How a Top Game Company Uses Chaos Engineering to Improve Testing
Author: Hui Zhang at Fuxi Lab, NetEase
NetEase Fuxi AI Lab is China's first professional game AI research institution. Researchers use our Kubernetes-based Danlu platform for algorithm development, training and tuning, and online publishing. Thanks to the integration with Kubernetes, our platform is much more efficient. However, due to Kubernetes- and microservices-related issues, we are constantly testing and improving our platform to make it more stable.
In this article, I'll discuss one of our most valuable testing tools, Chaos Mesh. Chaos Mesh is an open-source Chaos Engineering tool that provides a wide range of fault injections and excellent fault monitoring through its Dashboard.

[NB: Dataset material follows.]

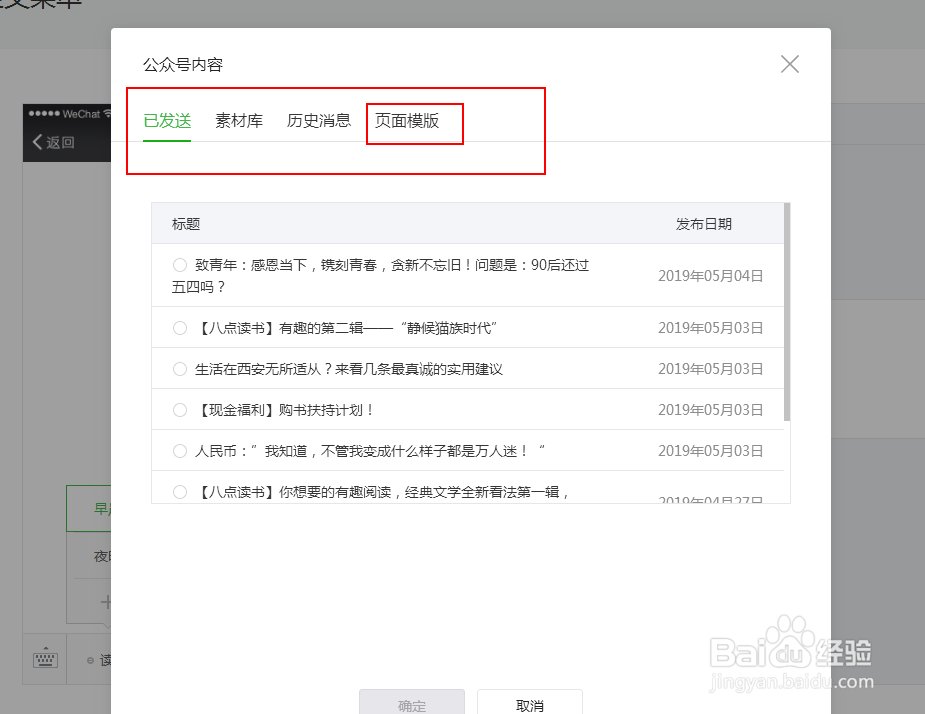Switch to the 历史消息 tab
The width and height of the screenshot is (925, 714).
coord(317,119)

We started our search for a Chaos Engineering tool in 2018. We were looking for a tool with:
- Cloud-native support. Kubernetes is practically the de facto standard for service orchestration and scheduling, and the application runtime has been fully standardized. For applications that run entirely on K8s, cloud-native support is a must for any tools that go with them.

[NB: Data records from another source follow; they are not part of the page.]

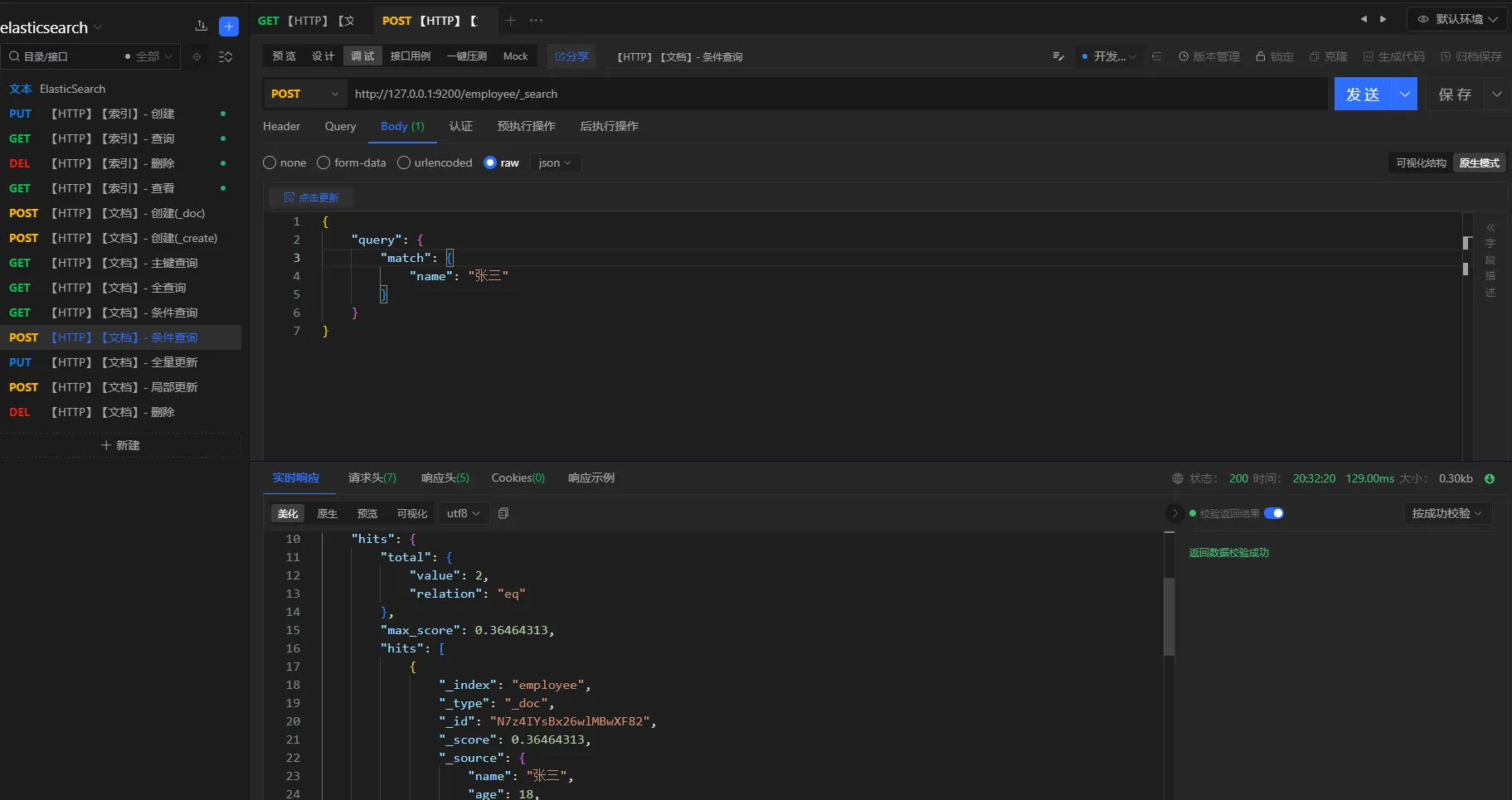Viewport: 1512px width, 800px height.
Task: Copy the response body with the copy icon
Action: (x=503, y=514)
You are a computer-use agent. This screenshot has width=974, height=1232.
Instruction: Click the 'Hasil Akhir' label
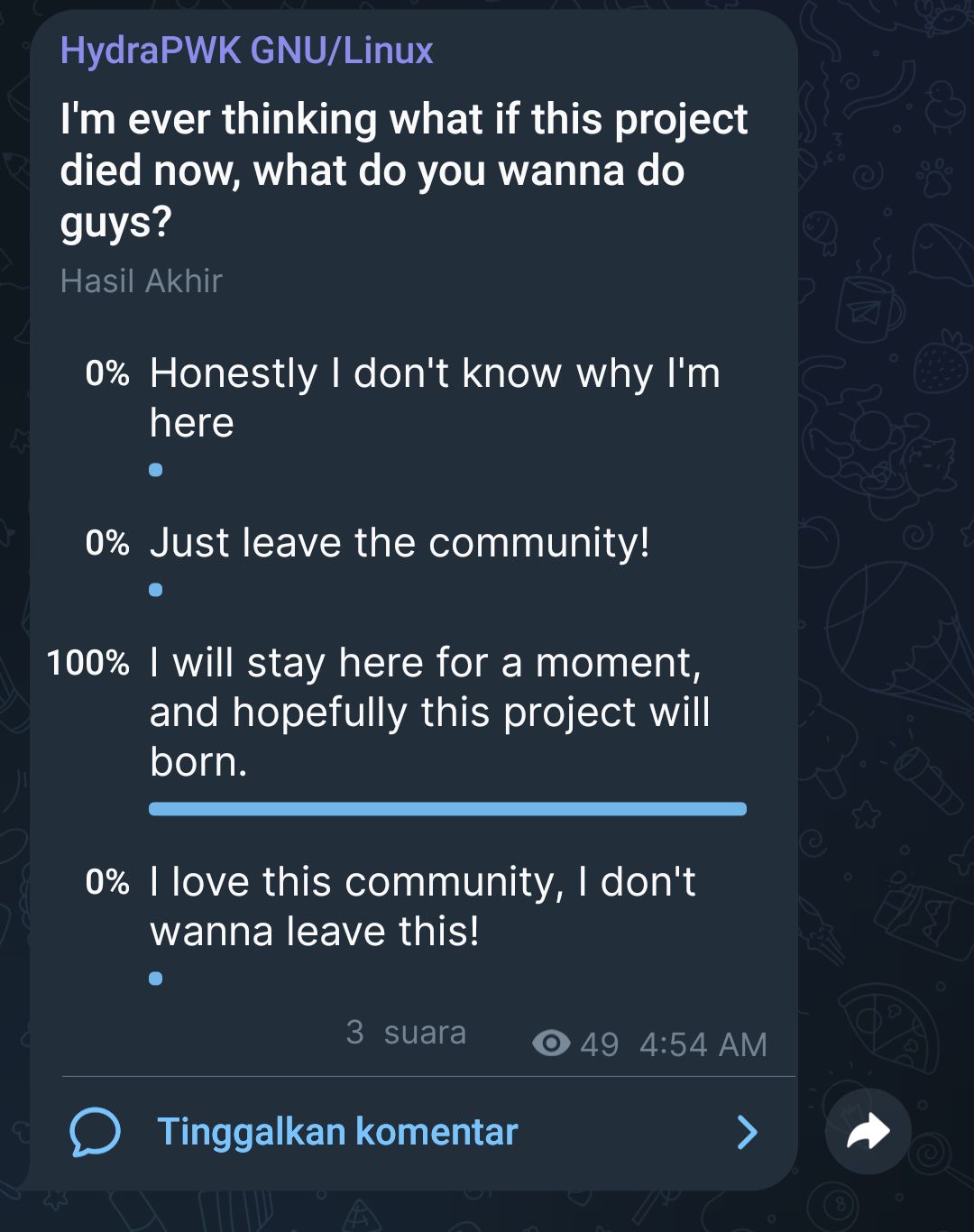coord(141,280)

- Sufficient fault injection types. For stateful services, network failure simulation is particularly important. The platform must be able to simulate failures at different levels, such as Pods, network, and I/O.
- Good observability. Knowing when a fault is injected and when it can be recovered is vital for us to tell whether there is an abnormality in the application.
- Active community support. We want to use an open-source project that is thoroughly tested and consistently maintained. That's why we value sustained and timely community support.
- No intrusion on existing applications, with no domain knowledge required.
- Actual use cases for us to evaluate and build upon.
In 2019, when Chaos Mesh, a Chaos Engineering platform for Kubernetes was open-sourced, we found the tool we were looking for. It was still in its early stage; however, we were immediately struck with the richness of fault types it supported. This was a big advantage over other chaos engineering tools, because, to a certain degree, it determines the number of issues that we can locate in the system. We instantly realized that Chaos Mesh met our expectations in almost every way.
Chaos Mesh has helped us find several important bugs. For example, it detected a brain-split issue in rabbitMQ, the open-source message-queueing software for Danlu. According to Wikipedia, "a split-brain condition indicates data or availability inconsistencies originating from the maintenance of two separate data sets with overlap in scope." When a rabbitMQ cluster has a brain split error, there will be data write conflicts or errors, which cause more serious problems such as data inconsistencies in the messaging service. As shown in our architecture below, when brain split happens, consumers do not function normally and keep reporting server exceptions.
With Chaos Mesh, we could stably reproduce this issue by injecting
pod-kill faults into our container instances cloud.
Chaos Mesh also found several other issues including a startup failure, a join failure for crashed broker clusters, a heartbeat timeout, and a connection channel shutdown. Over time, our development team fixed these issues and greatly improved the stability of the Danlu platform.
Chaos Mesh is constantly updated and improved. When we first adopted it, it hadn't even reached a stable version. It didn't have a debugging or log collection tool, and the Dashboard component only applied to TiDB. The only way we could use Chaos Mesh to test other applications was to execute the YAML configuration file via
Chaos Mesh 1.0 fixed or improved most of these limitations. It offers more fine-grained and powerful chaos support, a generally-available Chaos Dashboard, enhanced observability, and more accurate chaos scope control. These are all driven by an open, collaborative, and vibrant community.
It's amazing to see how much Chaos Mesh has grown and how much traction it's gaining. We're also happy with what we have achieved with it.
However, Chaos Engineering is a big area to work on. In the future, we'd like to see the following features:
- Atomic fault injection
- Unattended fault inject that combines customized fault types with standardized methods to validate experimental objects
- Standard test cases for general components such as MySQL, Redis, and Kafka
We've discussed these features with those who maintain Chaos Mesh, and they said these features are on the Chaos Mesh 2.0 roadmap.